Customization - SageMaker Studio Administration Best Practices

Customization

Lifecycle configuration

Lifecycle configurations are shell scripts initiated by SageMaker Studio lifecycle events, such as starting a new SageMaker Studio notebook. You can use these shell scripts to automate customization for your SageMaker Studio environments, such as installing custom packages, Jupyter extension for auto-shutdown of inactive notebook apps, and setting up Git configuration. For detailed instructions on how to build lifecycle configurations, refer to this blog: Customize Amazon SageMaker Studio using Lifecycle Configurations.

Custom images for SageMaker Studio notebooks

Studio notebooks come with a set of pre-built images, which consist of the Amazon SageMaker Python SDK and the latest version of the IPython runtime or kernel. With this feature, you can bring your own custom images to Amazon SageMaker notebooks. These images are then available to all users authenticated into the domain.

Developers and data scientists may require custom images for several different use cases:

  • Access to specific or latest versions of popular ML frameworks such as TensorFlow, MXNet, PyTorch, or others.

  • Bring custom code or algorithms developed locally to SageMaker Studio notebooks for rapid iteration and model training.

  • Access to data lakes or on-premises data stores via APIs. Admins need to include the corresponding drivers within the image.

  • Access to a backend runtime (also called kernel), other than IPython (such as R, Julia, or others). You can also use the approach outlined to install a custom kernel.

For detailed instructions on how to build a custom image, refer to Create a custom SageMaker image.

JupyterLab extensions

With SageMaker Studio JuypterLab 3 Notebook, you can take advantage of the ever-growing community of open-source JupyterLab extensions. This section highlights a few that fit naturally into the SageMaker developer workflow, but we encourage you to browse the available extensions or even create your own.

JupyterLab 3 now makes the process of packaging and installing extensions significantly easier. You can install the aforementioned extensions through bash scripts. For example, in SageMaker Studio, open the system terminal from the Studio launcher and run the following commands. In addition, you can automate the installation of these extensions using lifecycle configurations so they’re persisted between Studio restarts. You can configure this for all the users in the domain or at an individual user level.

For example, to install an extension for an Amazon S3 file browser, run the following commands in the system terminal and be sure the refresh your browser:

conda init conda activate studio pip install jupyterlab_s3_browser jupyter serverextension enable --py jupyterlab_s3_browser conda deactivate restart-jupyter-server

For more information on extension management, including how to write lifecycle configurations that work for both versions 1 and 3 of JupyterLab notebooks for backward compatibility, refer to Installing JupyterLab and Jupyter Server extensions.

Git repositories

SageMaker Studio comes pre-installed with a Jupyter Git extension for users to enter a bespoke URL of a Git repository, clone it to your EFS directory, push changes, and view commit history. Administrators can configure suggested git repos at the domain level so that they show up as drop-down selections for the end users. Refer to Attach Suggested Git Repos to Studio for up-to-date instructions.

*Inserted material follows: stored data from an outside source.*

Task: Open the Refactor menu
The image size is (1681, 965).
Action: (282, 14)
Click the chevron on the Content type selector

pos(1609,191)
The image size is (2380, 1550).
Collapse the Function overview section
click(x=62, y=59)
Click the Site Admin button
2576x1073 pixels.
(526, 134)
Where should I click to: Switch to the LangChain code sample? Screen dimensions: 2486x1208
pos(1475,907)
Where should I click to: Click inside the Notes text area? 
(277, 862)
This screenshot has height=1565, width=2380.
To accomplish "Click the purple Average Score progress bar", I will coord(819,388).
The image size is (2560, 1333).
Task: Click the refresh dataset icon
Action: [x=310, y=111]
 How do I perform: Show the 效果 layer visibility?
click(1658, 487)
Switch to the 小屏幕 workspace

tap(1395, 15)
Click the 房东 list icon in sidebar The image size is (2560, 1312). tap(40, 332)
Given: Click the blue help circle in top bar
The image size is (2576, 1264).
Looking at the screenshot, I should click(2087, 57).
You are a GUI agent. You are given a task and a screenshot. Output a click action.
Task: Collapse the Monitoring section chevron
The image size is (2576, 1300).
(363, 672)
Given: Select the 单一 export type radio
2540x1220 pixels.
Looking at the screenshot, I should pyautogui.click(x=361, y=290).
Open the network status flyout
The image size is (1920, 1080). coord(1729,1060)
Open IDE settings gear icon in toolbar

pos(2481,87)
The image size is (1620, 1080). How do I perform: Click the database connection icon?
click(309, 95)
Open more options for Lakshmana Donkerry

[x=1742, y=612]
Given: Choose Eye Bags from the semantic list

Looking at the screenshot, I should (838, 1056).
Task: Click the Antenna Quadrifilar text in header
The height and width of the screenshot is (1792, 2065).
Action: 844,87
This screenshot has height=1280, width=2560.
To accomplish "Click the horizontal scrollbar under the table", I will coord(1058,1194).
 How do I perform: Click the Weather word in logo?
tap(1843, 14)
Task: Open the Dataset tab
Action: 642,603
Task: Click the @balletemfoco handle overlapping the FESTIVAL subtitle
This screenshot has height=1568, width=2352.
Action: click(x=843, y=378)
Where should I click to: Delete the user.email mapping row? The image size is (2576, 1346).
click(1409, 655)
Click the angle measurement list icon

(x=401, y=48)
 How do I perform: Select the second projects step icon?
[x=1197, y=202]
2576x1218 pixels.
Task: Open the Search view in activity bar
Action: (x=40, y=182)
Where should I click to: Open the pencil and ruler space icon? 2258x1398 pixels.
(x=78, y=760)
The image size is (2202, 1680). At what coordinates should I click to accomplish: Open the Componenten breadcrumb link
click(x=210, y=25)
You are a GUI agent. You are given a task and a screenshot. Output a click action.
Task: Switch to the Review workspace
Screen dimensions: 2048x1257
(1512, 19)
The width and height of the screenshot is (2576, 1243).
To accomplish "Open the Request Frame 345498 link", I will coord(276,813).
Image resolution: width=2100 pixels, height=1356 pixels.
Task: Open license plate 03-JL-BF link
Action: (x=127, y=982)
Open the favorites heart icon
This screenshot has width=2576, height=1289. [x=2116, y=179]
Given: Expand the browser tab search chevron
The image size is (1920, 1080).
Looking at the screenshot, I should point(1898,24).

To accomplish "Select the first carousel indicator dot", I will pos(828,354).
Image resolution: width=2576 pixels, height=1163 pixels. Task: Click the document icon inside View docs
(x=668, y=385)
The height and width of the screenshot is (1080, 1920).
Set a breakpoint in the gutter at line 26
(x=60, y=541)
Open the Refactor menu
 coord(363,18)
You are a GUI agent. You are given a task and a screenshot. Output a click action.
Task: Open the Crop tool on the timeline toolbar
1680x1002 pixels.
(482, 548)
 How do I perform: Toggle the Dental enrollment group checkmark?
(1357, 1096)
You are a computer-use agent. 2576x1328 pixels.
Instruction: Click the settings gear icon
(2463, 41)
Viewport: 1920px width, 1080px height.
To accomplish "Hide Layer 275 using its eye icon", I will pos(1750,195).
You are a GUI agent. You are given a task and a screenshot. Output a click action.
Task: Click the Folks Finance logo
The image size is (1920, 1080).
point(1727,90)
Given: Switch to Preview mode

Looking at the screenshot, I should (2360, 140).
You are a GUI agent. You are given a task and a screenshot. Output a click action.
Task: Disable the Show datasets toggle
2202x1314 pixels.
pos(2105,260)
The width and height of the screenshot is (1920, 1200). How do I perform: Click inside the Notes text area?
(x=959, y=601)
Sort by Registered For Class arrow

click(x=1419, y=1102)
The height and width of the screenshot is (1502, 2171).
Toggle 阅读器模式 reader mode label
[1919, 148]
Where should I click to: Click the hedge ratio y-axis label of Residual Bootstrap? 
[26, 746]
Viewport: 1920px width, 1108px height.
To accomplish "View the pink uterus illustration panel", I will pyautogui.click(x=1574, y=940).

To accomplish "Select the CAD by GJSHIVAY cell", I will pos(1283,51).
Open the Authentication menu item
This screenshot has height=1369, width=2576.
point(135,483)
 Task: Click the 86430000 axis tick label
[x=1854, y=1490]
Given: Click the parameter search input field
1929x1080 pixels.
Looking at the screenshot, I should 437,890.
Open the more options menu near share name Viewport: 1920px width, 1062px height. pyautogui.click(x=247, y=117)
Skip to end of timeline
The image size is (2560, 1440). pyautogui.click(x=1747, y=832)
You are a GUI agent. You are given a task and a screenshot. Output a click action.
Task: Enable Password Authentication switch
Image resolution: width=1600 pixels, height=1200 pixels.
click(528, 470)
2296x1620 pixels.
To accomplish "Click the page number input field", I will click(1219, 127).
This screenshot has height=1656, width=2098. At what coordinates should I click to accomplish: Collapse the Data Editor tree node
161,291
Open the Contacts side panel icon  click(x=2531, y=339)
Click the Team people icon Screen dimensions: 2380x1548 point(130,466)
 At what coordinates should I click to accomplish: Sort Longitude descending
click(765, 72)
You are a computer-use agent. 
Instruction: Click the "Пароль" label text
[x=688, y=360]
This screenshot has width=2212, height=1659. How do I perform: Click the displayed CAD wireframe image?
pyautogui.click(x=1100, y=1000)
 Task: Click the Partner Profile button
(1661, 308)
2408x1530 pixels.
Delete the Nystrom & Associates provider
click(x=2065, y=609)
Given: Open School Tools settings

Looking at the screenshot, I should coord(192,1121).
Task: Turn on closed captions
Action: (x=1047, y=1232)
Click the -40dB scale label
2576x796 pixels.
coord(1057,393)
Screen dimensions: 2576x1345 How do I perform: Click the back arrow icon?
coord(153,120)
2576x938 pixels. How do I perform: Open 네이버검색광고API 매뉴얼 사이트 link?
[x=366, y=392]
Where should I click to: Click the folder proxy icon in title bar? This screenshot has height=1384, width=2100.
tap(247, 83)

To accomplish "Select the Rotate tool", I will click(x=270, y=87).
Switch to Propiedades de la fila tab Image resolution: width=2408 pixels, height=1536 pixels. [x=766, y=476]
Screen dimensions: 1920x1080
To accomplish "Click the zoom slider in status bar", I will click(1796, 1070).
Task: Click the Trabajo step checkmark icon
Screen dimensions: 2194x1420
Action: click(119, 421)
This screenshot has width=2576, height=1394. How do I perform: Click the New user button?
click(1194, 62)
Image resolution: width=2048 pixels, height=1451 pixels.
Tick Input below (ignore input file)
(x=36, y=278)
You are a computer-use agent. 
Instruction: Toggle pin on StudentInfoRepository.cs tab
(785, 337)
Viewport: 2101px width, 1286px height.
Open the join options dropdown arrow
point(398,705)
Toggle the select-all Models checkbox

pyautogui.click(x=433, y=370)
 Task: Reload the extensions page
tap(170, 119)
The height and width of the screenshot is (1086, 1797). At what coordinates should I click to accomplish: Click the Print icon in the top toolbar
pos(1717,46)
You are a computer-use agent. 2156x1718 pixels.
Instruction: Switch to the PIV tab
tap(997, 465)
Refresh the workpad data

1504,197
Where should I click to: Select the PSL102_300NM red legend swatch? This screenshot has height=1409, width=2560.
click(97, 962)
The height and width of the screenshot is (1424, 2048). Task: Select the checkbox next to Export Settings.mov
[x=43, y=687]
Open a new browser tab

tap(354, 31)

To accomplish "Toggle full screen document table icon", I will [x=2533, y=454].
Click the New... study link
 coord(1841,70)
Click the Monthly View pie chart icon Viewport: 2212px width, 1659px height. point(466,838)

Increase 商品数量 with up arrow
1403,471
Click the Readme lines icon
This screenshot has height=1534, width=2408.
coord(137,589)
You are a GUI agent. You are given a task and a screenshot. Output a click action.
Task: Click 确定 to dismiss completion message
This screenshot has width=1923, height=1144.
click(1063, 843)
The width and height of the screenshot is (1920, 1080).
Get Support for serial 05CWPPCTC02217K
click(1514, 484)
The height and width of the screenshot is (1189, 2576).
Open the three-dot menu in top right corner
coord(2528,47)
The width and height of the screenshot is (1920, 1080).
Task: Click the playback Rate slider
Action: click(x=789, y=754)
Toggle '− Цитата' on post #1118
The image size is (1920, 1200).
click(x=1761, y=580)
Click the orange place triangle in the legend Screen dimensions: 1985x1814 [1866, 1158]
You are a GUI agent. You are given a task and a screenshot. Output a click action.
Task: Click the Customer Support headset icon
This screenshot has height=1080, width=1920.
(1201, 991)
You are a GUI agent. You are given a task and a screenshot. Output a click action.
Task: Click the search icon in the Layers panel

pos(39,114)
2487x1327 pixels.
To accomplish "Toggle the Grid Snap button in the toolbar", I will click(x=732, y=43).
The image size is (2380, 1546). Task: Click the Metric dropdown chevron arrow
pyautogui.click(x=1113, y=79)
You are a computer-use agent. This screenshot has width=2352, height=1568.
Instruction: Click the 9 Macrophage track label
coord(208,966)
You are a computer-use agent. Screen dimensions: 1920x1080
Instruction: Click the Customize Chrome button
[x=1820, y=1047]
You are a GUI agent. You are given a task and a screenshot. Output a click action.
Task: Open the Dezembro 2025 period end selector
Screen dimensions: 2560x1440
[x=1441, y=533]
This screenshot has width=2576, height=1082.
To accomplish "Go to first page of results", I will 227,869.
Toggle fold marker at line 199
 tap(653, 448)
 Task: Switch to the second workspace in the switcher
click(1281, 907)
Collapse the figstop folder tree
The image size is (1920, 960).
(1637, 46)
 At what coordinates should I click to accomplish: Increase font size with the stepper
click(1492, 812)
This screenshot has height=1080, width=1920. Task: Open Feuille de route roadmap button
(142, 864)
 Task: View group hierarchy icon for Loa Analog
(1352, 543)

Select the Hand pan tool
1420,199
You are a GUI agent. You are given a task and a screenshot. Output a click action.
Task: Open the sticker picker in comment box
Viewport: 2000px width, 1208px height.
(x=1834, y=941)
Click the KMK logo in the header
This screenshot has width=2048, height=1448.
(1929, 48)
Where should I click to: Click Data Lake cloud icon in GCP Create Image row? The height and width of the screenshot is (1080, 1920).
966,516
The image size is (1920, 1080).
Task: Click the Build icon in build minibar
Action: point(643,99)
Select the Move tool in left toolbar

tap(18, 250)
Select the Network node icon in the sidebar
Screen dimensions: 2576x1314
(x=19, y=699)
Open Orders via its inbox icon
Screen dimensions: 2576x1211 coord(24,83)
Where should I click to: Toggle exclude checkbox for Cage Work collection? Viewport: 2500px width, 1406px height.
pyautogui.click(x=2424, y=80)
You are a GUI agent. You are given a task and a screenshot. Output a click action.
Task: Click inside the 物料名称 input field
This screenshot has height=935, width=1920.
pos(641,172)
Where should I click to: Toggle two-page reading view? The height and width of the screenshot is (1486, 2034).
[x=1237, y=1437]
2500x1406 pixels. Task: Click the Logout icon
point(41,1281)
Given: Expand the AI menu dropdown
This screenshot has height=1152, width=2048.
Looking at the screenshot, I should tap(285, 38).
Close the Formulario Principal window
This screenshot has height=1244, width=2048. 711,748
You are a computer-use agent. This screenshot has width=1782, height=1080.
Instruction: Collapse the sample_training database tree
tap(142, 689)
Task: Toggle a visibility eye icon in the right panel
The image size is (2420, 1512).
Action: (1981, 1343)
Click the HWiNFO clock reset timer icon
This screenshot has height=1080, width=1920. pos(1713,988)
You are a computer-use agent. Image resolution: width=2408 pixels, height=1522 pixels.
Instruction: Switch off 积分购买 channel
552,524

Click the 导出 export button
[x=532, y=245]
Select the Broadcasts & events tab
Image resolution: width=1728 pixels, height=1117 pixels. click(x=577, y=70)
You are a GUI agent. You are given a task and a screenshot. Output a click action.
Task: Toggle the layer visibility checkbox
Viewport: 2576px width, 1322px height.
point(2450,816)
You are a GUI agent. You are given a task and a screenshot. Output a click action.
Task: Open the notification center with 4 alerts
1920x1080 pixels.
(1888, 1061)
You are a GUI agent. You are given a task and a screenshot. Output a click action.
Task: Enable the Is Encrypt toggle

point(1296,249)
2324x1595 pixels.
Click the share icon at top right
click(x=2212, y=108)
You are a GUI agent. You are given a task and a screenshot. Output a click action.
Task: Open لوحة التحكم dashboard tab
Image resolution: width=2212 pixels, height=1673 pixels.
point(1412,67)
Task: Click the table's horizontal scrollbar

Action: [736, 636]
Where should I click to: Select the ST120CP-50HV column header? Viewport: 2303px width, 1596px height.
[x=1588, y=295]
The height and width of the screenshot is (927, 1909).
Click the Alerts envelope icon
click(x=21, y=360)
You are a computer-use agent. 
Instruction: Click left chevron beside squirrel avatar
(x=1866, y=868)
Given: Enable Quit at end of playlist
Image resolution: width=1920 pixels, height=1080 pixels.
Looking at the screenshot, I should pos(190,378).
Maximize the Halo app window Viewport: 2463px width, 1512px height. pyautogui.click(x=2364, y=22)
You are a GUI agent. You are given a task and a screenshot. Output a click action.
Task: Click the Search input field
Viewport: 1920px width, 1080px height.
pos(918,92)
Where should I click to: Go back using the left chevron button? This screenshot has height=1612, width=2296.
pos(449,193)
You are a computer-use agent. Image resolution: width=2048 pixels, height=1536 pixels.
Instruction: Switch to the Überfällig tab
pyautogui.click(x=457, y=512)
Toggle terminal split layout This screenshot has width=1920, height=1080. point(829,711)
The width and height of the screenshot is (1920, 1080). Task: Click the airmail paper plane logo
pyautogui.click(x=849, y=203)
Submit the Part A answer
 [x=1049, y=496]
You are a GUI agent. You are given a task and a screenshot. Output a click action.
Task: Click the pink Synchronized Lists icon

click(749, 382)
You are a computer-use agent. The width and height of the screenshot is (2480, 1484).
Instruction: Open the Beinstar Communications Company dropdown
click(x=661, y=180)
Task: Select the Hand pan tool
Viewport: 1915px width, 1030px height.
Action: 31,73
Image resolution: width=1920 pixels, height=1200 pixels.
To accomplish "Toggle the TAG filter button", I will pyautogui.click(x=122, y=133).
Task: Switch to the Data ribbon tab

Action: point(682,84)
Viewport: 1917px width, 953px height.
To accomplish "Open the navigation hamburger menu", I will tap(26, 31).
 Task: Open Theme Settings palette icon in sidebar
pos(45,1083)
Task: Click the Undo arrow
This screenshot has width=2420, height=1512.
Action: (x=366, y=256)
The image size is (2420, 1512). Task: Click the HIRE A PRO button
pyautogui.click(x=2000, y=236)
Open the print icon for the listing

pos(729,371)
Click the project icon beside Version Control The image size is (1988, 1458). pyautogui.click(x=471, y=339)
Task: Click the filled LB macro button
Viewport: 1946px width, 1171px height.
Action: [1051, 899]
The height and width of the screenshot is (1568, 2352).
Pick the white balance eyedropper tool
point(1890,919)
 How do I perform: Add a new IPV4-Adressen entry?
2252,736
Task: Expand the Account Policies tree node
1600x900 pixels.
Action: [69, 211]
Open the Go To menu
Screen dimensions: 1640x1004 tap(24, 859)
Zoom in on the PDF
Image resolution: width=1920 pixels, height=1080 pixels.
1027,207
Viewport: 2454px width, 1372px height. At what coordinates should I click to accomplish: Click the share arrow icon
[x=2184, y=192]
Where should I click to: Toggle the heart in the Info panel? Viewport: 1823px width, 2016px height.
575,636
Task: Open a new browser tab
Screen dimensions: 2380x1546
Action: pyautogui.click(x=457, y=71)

If a repository is private, the extension will ask the user to enter their credentials into the terminal using the standard git installation. Alternatively, the user can store ssh credentials on their individual EFS directory for easier management.

Conda environment

SageMaker Studio notebooks use Amazon EFS as a persistent storage layer. Data scientists can make use of the persistent storage to create custom conda environments and use these environments to create kernels. These kernels are backed by EFS, and are persistent between kernel, app, or Studio restarts. Studio automatically picks up all valid environments as KernelGateway kernels.

The process to create a conda environment is straightforward for a data scientist, but the kernels take about a minute to populate on the kernel selector. To create an environment, run the following in a system terminal:

mkdir -p ~/.conda/envs conda create --yes -p ~/.conda/envs/custom conda activate ~/.conda/envs/custom conda install -y ipykernel conda config --add envs_dirs ~/.conda/envs

For detailed instructions, refer to the Persist Conda environments to the Studio EFS volume section in Four approaches to manage Python packages in Amazon SageMaker Studio notebooks.